Penal, entonces. Sintió que todos los ojos del estadio -y la
hidra tenía miles-- lo acribillaban. Las manos le comenzaron a
transpirar.
Doyle tenía un problema: pensaba demasiado. Y en
su oficio, alguien con más de dos neuronas activas representaba
una rareza, una amenaza o ambas cosas a la vez. Desde que en una
entrevista había opinado que el segundo gol de Maradona a los
ingleses era el Aleph del fútbol, se había vuelto el niño mimado
de la prensa y los periodistas insistían en ponerlo de ejemplo
de lo que debía ser un jugador: algo más que una masa de
músculos trabajados para correr, patear y cabecear. Hablaban de
él como “el Borges de la pelota” o “el nuevo Valdano”, lo que
secretamente lo enorgullecía.
Un día, antes de empezar el entrenamiento,
Garber --el asesino que jugaba de seis y que tenía especial
inclinación por las rodillas rivales-- le preguntó qué mierda
era un Aleph. Y Doyle, dejándose ganar por la vanidad, le habló
como se le habla a un hijo cuando se le explica que la luna no
es de queso.
--El punto del espacio que contiene todos los
puntos. Dicho de otra manera, en ese gol habita el fútbol
entero, el ya jugado y el por jugar. Lo ves y viste todo.
Garber se tapó una fosa nasal, volcó rápidamente
la cabeza hacia su derecha y soltó un moco denso, que salió como
disparado por un rifle de aire comprimido y aterrizó en el
césped con un ruido seco.
--Un golazo, sí, un golazo... –dijo mientras se
repasaba la nariz con la mano--. ¿Tantas palabras raras por un
golazo? ¡Por qué no te vas a cagar, pelotudo!
Aquella reacción del número seis definió mejor
que cualquier otra cosa la encrucijada en que Doyle se había
metido. El deslumbramiento de los periodistas era inversamente
proporcional a la confianza que sus compañeros sentían por él.
La literatura y la reflexión jamás pisaban un vestuario porque
eran sinónimo de debilidad, de amariconamiento. Pierna fuerte,
corazón caliente, cerebro vacío. El fútbol, para los
futbolistas, no era más que eso, lo que de por sí ya les
resultaba demasiado.
Doyle se reprochaba el haber insinuado
públicamente un refinamiento intelectual que en verdad no tenía.
Leía a Borges, es cierto, porque sospechaba que era un genio
(tantos no se podían equivocar), pero en verdad prefería
lecturas más sencillas (Soriano, Fontanarrosa) porque las
paradojas y los melindres del sabio ciego lo fastidiaban un
poco. La impostura, de todos modos, le había reportado algunos
beneficios: los periodistas le perdonaban las defecciones en su
juego y solían invitarlo a cuanto programa de análisis hubiera
en la televisión, fascinados por su decir prolijo y las dos o
tres citas célebres que siempre tenía a mano. Además, le abría
una puerta al futuro: cuando se retirara, nada de probar suerte
con la dirección técnica; se convertiría en comentarista de ESPN
y escribiría columnas para algún diario importante.
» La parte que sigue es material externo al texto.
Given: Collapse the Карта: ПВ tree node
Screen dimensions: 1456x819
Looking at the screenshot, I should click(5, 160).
Penal. Penal, entonces. El rugido de la hidra se
convirtió en un rumor uniforme, como el de una motosierra a baja
velocidad. Al menos, así sonaba a los oídos de Doyle, paralizado
en el medio de la cancha, su lugar de siempre, esa tierra de paz
en donde podía jugar en puntas de pie y arriesgarse a la belleza
sin que el costo fuera tan grave porque estaba a igual distancia
del dolor que de la alegría.
Muchos decían que jugaba con el mismo garbo con
el que hablaba. Doyle se preguntaba por cuánto tiempo más la
hojarasca de palabras bonitas ocultaría la realidad de su falta
de compromiso y de su dudosa eficiencia, esa vacuidad que sus
compañeros ya habían advertido.
Sintió un martillazo en el hombro. Garber.
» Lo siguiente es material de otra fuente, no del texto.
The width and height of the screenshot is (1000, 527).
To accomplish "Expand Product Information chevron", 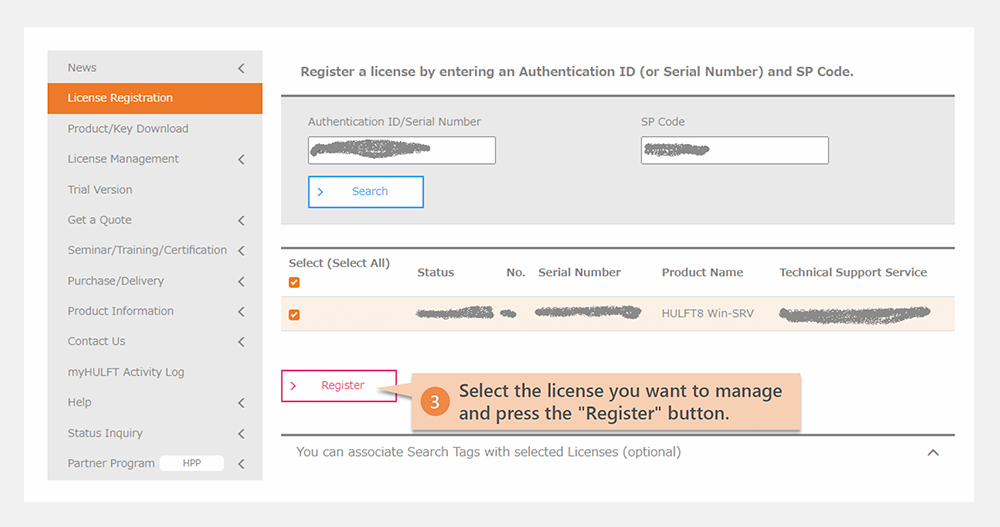I will click(x=241, y=312).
--Andá y matalo. Esta vez, nada de boludeces,
¿me oís? ¡Matalo, la concha de tu madre!
La lluvia de saliva y el insulto lo
despabilaron. El encargado de los penales era él: el técnico lo
había elegido por su serenidad y sangre fría, y también –desde
ya--porque demostraba una razonable precisión en la pegada,
sobre todo en los entrenamientos. Faltaban dos minutos y se
definía el campeonato. Era el penal más trascendente de la
historia del equipo. Garber lo empujó hacia delante. Doyle
trastabilló y tuvo que hacer una extraña contorsión en el aire
para reconvertir el movimiento vacilante en un trote ágil hacia
el área enemiga. Cuarenta metros pensando “que me trague la
tierra”. “que el mundo se parta en dos”, “que el árbitro se
arrepienta”, “que me muera de un infarto acá, ahora, y que me
velen como a un mártir”.
La responsabilidad de patear penales jamás lo
había atormentado por dos razones: una, a su equipo le cobraban
pocos, por lo que se trataba de una tarea infrecuente; dos, el
ejecutante cuenta con una ventaja abrumadora sobre el arquero:
el 87,3 por ciento de los penales termina en gol. Así lo había
determinado el estudio de un matemático de la Universidad de
Humberside que había leído por Internet. Pero esa tarde, justo
en el momento crucial de su vida, se le vino a la mente un
recuerdo inquietante: el del último y lejano penal que había
pateado.
Como siempre estaba lejos del arco adversario,
Doyle tenía pocos goles en su carrera, únicamente los de penal.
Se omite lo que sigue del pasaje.